• cardiovascular;
  • endothelium;
  • microvascular;
  • obstructive sleep apnoea



The mechanisms by which obesity and obstructive sleep apnoea (OSA) may contribute to endothelial dysfunction are unclear.


We sought to follow up a sample of obese subjects undergoing either bariatric surgery or continuous positive airway pressure (CPAP) therapy to treat OSA. We hypothesised improved vascular function with both therapeutic approaches, consistent with a reversible OSA effect on the circulation.


Twenty-seven obese (BMI ≥30 kg/m2) subjects with OSA underwent either bariatric surgery without CPAP (n = 12, median BMI 43.7 kg/m2 IQR 9.4) or CPAP (n = 15, median BMI 33.8 kg/m2 IQR 6.6). Polysomnography and vascular testing (flow-mediated dilation of the brachial artery measured with high-resolution ultrasound, endothelium-dependent change in skin blood flow measured with laser Doppler flowmetry, and arterial stiffness measured with applanation tonometry) took place at baseline and after 6 months.

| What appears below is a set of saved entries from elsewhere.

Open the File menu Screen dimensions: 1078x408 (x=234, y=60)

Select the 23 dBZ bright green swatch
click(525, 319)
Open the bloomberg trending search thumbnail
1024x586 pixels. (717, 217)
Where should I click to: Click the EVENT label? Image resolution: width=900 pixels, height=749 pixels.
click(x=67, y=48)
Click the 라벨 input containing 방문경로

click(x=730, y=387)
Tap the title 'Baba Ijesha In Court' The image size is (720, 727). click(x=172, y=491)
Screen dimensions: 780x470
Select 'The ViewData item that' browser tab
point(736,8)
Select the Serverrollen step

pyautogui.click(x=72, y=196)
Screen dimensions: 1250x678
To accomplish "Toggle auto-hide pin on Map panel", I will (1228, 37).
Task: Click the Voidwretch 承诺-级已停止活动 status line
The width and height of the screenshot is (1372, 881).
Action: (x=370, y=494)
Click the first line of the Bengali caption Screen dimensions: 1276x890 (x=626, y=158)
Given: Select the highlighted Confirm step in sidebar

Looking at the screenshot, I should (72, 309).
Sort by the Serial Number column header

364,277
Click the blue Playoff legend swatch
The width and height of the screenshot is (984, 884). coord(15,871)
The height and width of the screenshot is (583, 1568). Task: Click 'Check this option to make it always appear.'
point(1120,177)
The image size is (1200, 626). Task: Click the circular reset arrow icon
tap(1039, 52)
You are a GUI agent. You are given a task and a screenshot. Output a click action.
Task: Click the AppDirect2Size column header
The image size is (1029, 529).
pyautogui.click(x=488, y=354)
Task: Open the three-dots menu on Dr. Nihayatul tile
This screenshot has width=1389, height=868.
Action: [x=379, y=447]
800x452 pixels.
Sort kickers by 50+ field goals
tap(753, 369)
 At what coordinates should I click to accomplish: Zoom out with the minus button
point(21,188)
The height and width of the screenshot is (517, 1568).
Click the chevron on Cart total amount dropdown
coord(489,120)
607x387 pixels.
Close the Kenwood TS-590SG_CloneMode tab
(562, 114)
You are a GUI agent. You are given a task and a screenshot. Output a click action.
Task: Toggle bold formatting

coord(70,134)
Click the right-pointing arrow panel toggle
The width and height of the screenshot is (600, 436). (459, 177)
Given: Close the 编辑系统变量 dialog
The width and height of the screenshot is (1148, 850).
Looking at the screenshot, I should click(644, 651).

Both groups showed significant improvements in the apnoea–hypopnea index and overnight oxygen saturation. Endothelium-dependent microvascular reactivity was 45.6% (IQR 37.5) at baseline in the CPAP group, which increased to 69.1% (IQR 62.3) post-treatment (P < 0.05). No significant changes were observed in the surgery group, despite significant weight loss (post-surgery BMI 32.7 kg/m2 IQR 8.6 (P < 0.01); no change in BMI was observed in the CPAP group. There were no significant changes in brachial artery flow-mediated dilation in either group.


This pilot study demonstrates that 6 months of CPAP may be sufficient to improve endothelium-dependent microvascular reactivity, while substantial surgically induced weight loss did not result in improvements. Further research should be directed towards comparative effectiveness trials using these novel surrogate outcomes, as well as hard cardiovascular outcomes.